Uma escola que não é dividida em salas de aula, não é classificada em turmas, nem séries, e a direção cabe aos pais dos alunos. Parece mentira? Pois esta escola existe e está localizada a cerca de 50 km ao norte da cidade do Porto, em Portugal. Instalada na Vila das Aves – um lugarejo miserável -, a Escola da Ponte se tornou referência internacional pelo método diferenciado.

“Quando se pensa em escola pública, imagina-se logo menor recurso, menor investimento. Mas a escola onde estou é a prova de que não é impossível trabalhar em escola pública com excelência acadêmica”, diz orgulhoso o idealizador do projeto, o pedagogo português e diretor da escola. José Pacheco, que está em Curitiba desde a última terça-feira, ministrando oficinas e palestras para professores e pais interessados.

Muita teimosia

Fundada há 27 anos, a escola passou a adotar o novo método um ano depois de inaugurada. “Quando fui para lá, a escola era infestada por ratos, baratas. Estava tudo podre, com mau cheiro e o banheiro estava caindo aos pedaços”, conta o professor, acrescentando que levou “uma idéia e muita teimosia” para viabilizar o projeto.

Sobre a base adotada, Pacheco aponta que “não é preciso adotar determinada corrente, teoria ou moda.” “O que importa é que as pessoas se interroguem e quando o fazem, que procurem os livros em busca de respostas”. Segundo ele, a questão principal quando implantou o projeto foi : “Como é possível fazer das crianças seres sábios e felizes?”
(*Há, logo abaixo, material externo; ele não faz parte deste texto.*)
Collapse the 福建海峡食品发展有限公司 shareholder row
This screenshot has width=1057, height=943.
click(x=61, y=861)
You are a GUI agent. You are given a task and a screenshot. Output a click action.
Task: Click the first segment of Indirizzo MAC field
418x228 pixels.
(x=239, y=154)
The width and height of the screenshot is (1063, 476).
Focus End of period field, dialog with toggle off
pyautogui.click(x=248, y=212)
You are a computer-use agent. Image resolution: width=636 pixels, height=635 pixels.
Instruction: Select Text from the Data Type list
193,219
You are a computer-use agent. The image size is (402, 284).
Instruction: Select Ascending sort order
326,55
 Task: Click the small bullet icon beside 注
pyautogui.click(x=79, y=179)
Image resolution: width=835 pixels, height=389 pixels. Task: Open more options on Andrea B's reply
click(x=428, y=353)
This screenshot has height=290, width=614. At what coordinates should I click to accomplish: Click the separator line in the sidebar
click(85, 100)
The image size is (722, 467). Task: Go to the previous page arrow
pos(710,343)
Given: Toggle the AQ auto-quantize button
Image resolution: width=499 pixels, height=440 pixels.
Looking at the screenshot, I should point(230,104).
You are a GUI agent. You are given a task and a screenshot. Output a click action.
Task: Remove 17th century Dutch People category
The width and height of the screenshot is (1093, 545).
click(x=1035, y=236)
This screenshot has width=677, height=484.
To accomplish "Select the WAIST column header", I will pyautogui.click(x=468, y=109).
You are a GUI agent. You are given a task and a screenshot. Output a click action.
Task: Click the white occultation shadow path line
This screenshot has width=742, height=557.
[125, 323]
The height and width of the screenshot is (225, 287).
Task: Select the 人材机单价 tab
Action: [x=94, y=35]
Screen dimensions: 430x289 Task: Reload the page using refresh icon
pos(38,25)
A escola atende crianças e adolescentes de 5 a 18 anos de idade, vítimas de uma série de problemas, desde abandonadas pelos pais, portadores de HIV, portadores de deficiência física e mental, entre outros. A escola tem capacidade para 80 alunos, mas conta com 240 matriculados, e as aulas são ministradas em pavilhões.

Inclusão social

A preocupação não é apenas com a educação, mas a inclusão social dessas crianças. Segundo Pacheco, além de os pais estarem no comando da escola, são os próprios alunos que definem regras de direitos e deveres. “Não sei o que é indisciplina. Não acontece isso lá dentro. Mas, claro, é preciso criar espaço para que eles definam o que podem ou não fazer”, pondera. Em relação às escolas tradicionais, o pedagogo diz não ser contra. “É preciso que as escolas percebam, no entanto, que estão fora do prazo. As mudanças em educação são lentas, e os alunos não podem ser cobaias”, arremata.